[start of TASK DATA]
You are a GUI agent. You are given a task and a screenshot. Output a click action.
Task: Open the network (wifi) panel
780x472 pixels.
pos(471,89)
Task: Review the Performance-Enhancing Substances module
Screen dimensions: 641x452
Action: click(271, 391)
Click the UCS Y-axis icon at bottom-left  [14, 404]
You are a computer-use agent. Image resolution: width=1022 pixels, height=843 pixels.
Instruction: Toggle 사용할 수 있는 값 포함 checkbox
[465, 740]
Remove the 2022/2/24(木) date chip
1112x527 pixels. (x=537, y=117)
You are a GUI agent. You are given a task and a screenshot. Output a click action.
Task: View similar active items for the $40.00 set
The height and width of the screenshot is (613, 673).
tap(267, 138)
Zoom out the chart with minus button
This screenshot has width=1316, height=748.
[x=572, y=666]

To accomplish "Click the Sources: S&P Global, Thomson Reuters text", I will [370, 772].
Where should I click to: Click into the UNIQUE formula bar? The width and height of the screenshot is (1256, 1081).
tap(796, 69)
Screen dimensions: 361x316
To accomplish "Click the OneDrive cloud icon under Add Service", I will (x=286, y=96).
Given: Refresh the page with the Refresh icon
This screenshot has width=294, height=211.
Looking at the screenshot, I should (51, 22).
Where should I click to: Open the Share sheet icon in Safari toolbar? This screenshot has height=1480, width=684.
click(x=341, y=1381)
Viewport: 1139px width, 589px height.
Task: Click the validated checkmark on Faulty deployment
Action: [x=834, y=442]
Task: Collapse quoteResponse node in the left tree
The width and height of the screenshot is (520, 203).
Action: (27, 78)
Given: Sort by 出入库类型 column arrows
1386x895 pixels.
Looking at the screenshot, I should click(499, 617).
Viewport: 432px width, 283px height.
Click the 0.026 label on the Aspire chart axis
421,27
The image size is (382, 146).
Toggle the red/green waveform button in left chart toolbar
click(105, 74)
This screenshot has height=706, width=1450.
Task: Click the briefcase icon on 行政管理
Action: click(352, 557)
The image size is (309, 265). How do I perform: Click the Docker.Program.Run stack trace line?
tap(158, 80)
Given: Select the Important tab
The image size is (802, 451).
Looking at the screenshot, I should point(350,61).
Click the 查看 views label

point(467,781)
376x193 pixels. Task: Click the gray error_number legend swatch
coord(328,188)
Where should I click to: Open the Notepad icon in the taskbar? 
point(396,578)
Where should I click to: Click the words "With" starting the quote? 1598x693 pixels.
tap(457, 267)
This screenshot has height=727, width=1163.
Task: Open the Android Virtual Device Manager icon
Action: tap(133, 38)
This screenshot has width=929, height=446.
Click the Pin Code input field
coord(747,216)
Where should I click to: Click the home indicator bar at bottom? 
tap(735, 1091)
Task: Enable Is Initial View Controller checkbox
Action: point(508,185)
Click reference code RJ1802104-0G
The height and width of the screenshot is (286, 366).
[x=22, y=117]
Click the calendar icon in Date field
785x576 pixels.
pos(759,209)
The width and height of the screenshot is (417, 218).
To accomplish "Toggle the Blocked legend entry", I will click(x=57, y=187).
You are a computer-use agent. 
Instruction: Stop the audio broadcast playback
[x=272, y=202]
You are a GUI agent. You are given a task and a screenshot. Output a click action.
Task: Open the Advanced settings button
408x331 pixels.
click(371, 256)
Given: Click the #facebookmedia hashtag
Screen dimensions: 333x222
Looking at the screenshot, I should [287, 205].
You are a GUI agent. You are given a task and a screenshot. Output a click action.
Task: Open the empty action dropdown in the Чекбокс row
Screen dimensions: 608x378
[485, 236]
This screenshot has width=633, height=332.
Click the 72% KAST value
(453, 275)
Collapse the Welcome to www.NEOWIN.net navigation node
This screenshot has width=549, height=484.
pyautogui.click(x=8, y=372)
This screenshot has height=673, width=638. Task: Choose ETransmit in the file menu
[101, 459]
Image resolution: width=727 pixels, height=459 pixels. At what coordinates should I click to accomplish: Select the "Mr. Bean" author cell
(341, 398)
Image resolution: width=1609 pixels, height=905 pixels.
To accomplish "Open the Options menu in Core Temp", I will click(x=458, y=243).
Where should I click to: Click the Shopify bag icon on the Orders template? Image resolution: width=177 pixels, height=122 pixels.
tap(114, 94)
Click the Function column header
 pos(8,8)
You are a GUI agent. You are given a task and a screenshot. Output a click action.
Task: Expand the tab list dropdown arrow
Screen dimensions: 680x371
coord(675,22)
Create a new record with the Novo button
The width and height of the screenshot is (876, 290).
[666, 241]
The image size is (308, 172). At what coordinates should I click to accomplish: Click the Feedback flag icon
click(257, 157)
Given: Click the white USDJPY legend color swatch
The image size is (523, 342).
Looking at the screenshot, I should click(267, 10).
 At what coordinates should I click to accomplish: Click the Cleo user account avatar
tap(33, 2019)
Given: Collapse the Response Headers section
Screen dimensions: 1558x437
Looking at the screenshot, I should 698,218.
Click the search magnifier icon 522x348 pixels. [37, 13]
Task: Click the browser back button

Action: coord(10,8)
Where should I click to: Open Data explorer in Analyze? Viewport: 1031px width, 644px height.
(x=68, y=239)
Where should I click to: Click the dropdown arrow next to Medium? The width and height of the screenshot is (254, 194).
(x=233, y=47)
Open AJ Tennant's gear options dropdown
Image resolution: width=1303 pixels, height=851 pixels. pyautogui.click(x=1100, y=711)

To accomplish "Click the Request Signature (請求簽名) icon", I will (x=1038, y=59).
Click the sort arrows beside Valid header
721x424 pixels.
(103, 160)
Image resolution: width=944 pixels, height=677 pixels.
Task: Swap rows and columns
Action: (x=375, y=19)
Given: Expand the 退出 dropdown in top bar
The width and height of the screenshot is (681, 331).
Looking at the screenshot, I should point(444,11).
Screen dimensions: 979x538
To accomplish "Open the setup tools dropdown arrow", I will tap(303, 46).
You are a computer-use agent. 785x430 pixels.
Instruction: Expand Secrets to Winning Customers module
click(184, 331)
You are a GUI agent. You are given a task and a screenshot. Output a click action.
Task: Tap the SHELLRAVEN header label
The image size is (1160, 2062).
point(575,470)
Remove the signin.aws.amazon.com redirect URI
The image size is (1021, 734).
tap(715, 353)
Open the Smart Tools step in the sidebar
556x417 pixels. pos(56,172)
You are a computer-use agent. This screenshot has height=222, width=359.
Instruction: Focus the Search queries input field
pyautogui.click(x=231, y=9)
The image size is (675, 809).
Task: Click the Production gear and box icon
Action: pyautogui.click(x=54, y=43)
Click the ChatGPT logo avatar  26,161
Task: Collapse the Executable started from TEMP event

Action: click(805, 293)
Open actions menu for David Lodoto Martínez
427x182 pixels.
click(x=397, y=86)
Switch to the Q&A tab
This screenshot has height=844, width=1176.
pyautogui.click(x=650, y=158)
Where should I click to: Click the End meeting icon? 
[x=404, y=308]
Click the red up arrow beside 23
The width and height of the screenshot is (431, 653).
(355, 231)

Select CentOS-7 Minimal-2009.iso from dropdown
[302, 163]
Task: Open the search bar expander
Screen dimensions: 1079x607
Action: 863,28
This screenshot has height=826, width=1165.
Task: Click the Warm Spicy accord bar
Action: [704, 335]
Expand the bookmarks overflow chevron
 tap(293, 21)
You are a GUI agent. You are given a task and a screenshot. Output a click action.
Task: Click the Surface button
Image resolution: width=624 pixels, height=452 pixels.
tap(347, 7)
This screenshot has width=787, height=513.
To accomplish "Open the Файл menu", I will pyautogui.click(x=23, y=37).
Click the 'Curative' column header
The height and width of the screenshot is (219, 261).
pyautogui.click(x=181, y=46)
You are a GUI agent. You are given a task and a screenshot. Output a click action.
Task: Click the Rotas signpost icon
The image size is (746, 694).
[end of TASK DATA]
### STATED GOAL
Copy all of the data above word for word.

### THE COMPLETED TASK
You are a GUI agent. You are given a task and a screenshot. Output a click action.
Task: Open the network (wifi) panel
780x472 pixels.
pos(471,89)
Task: Review the Performance-Enhancing Substances module
Screen dimensions: 641x452
Action: click(271, 391)
Click the UCS Y-axis icon at bottom-left  [14, 404]
You are a computer-use agent. Image resolution: width=1022 pixels, height=843 pixels.
Instruction: Toggle 사용할 수 있는 값 포함 checkbox
[465, 740]
Remove the 2022/2/24(木) date chip
1112x527 pixels. (x=537, y=117)
You are a GUI agent. You are given a task and a screenshot. Output a click action.
Task: View similar active items for the $40.00 set
The height and width of the screenshot is (613, 673).
tap(267, 138)
Zoom out the chart with minus button
This screenshot has width=1316, height=748.
[x=572, y=666]

To accomplish "Click the Sources: S&P Global, Thomson Reuters text", I will [370, 772].
Where should I click to: Click into the UNIQUE formula bar? The width and height of the screenshot is (1256, 1081).
tap(796, 69)
Screen dimensions: 361x316
To accomplish "Click the OneDrive cloud icon under Add Service", I will (x=286, y=96).
Given: Refresh the page with the Refresh icon
This screenshot has width=294, height=211.
Looking at the screenshot, I should (51, 22).
Where should I click to: Open the Share sheet icon in Safari toolbar? This screenshot has height=1480, width=684.
click(x=341, y=1381)
Viewport: 1139px width, 589px height.
Task: Click the validated checkmark on Faulty deployment
Action: [x=834, y=442]
Task: Collapse quoteResponse node in the left tree
The width and height of the screenshot is (520, 203).
Action: (27, 78)
Given: Sort by 出入库类型 column arrows
1386x895 pixels.
Looking at the screenshot, I should click(499, 617).
Viewport: 432px width, 283px height.
Click the 0.026 label on the Aspire chart axis
421,27
The image size is (382, 146).
Toggle the red/green waveform button in left chart toolbar
click(105, 74)
This screenshot has height=706, width=1450.
Task: Click the briefcase icon on 行政管理
Action: click(352, 557)
The image size is (309, 265). How do I perform: Click the Docker.Program.Run stack trace line?
tap(158, 80)
Given: Select the Important tab
The image size is (802, 451).
Looking at the screenshot, I should point(350,61).
Click the 查看 views label

point(467,781)
376x193 pixels. Task: Click the gray error_number legend swatch
coord(328,188)
Where should I click to: Open the Notepad icon in the taskbar? 
point(396,578)
Where should I click to: Click the words "With" starting the quote? 1598x693 pixels.
tap(457, 267)
This screenshot has height=727, width=1163.
Task: Open the Android Virtual Device Manager icon
Action: tap(133, 38)
This screenshot has width=929, height=446.
Click the Pin Code input field
coord(747,216)
Where should I click to: Click the home indicator bar at bottom? 
tap(735, 1091)
Task: Enable Is Initial View Controller checkbox
Action: point(508,185)
Click reference code RJ1802104-0G
The height and width of the screenshot is (286, 366).
[x=22, y=117]
Click the calendar icon in Date field
785x576 pixels.
pos(759,209)
The width and height of the screenshot is (417, 218).
To accomplish "Toggle the Blocked legend entry", I will click(x=57, y=187).
You are a computer-use agent. 
Instruction: Stop the audio broadcast playback
[x=272, y=202]
You are a GUI agent. You are given a task and a screenshot. Output a click action.
Task: Open the Advanced settings button
408x331 pixels.
click(371, 256)
Given: Click the #facebookmedia hashtag
Screen dimensions: 333x222
Looking at the screenshot, I should [287, 205].
You are a GUI agent. You are given a task and a screenshot. Output a click action.
Task: Open the empty action dropdown in the Чекбокс row
Screen dimensions: 608x378
[485, 236]
This screenshot has width=633, height=332.
Click the 72% KAST value
(453, 275)
Collapse the Welcome to www.NEOWIN.net navigation node
This screenshot has width=549, height=484.
pyautogui.click(x=8, y=372)
This screenshot has height=673, width=638. Task: Choose ETransmit in the file menu
[101, 459]
Image resolution: width=727 pixels, height=459 pixels. At what coordinates should I click to accomplish: Select the "Mr. Bean" author cell
(341, 398)
Image resolution: width=1609 pixels, height=905 pixels.
To accomplish "Open the Options menu in Core Temp", I will click(x=458, y=243).
Where should I click to: Click the Shopify bag icon on the Orders template? Image resolution: width=177 pixels, height=122 pixels.
tap(114, 94)
Click the Function column header
 pos(8,8)
You are a GUI agent. You are given a task and a screenshot. Output a click action.
Task: Expand the tab list dropdown arrow
Screen dimensions: 680x371
coord(675,22)
Create a new record with the Novo button
The width and height of the screenshot is (876, 290).
[666, 241]
The image size is (308, 172). At what coordinates should I click to accomplish: Click the Feedback flag icon
click(257, 157)
Given: Click the white USDJPY legend color swatch
The image size is (523, 342).
Looking at the screenshot, I should click(267, 10).
 At what coordinates should I click to accomplish: Click the Cleo user account avatar
tap(33, 2019)
Given: Collapse the Response Headers section
Screen dimensions: 1558x437
Looking at the screenshot, I should 698,218.
Click the search magnifier icon 522x348 pixels. [37, 13]
Task: Click the browser back button

Action: coord(10,8)
Where should I click to: Open Data explorer in Analyze? Viewport: 1031px width, 644px height.
(x=68, y=239)
Where should I click to: Click the dropdown arrow next to Medium? The width and height of the screenshot is (254, 194).
(x=233, y=47)
Open AJ Tennant's gear options dropdown
Image resolution: width=1303 pixels, height=851 pixels. pyautogui.click(x=1100, y=711)

To accomplish "Click the Request Signature (請求簽名) icon", I will (x=1038, y=59).
Click the sort arrows beside Valid header
721x424 pixels.
(103, 160)
Image resolution: width=944 pixels, height=677 pixels.
Task: Swap rows and columns
Action: (x=375, y=19)
Given: Expand the 退出 dropdown in top bar
The width and height of the screenshot is (681, 331).
Looking at the screenshot, I should point(444,11).
Screen dimensions: 979x538
To accomplish "Open the setup tools dropdown arrow", I will tap(303, 46).
You are a computer-use agent. 785x430 pixels.
Instruction: Expand Secrets to Winning Customers module
click(184, 331)
You are a GUI agent. You are given a task and a screenshot. Output a click action.
Task: Tap the SHELLRAVEN header label
The image size is (1160, 2062).
point(575,470)
Remove the signin.aws.amazon.com redirect URI
The image size is (1021, 734).
tap(715, 353)
Open the Smart Tools step in the sidebar
556x417 pixels. pos(56,172)
You are a computer-use agent. This screenshot has height=222, width=359.
Instruction: Focus the Search queries input field
pyautogui.click(x=231, y=9)
The image size is (675, 809).
Task: Click the Production gear and box icon
Action: pyautogui.click(x=54, y=43)
Click the ChatGPT logo avatar  26,161
Task: Collapse the Executable started from TEMP event

Action: click(805, 293)
Open actions menu for David Lodoto Martínez
427x182 pixels.
click(x=397, y=86)
Switch to the Q&A tab
This screenshot has height=844, width=1176.
pyautogui.click(x=650, y=158)
Where should I click to: Click the End meeting icon? 
[x=404, y=308]
Click the red up arrow beside 23
The width and height of the screenshot is (431, 653).
(355, 231)

Select CentOS-7 Minimal-2009.iso from dropdown
[302, 163]
Task: Open the search bar expander
Screen dimensions: 1079x607
Action: 863,28
This screenshot has height=826, width=1165.
Task: Click the Warm Spicy accord bar
Action: [704, 335]
Expand the bookmarks overflow chevron
 tap(293, 21)
You are a GUI agent. You are given a task and a screenshot. Output a click action.
Task: Click the Surface button
Image resolution: width=624 pixels, height=452 pixels.
tap(347, 7)
This screenshot has width=787, height=513.
To accomplish "Open the Файл menu", I will pyautogui.click(x=23, y=37).
Click the 'Curative' column header
The height and width of the screenshot is (219, 261).
pyautogui.click(x=181, y=46)
You are a GUI agent. You are given a task and a screenshot. Output a click action.
Task: Click the Rotas signpost icon
The image size is (746, 694).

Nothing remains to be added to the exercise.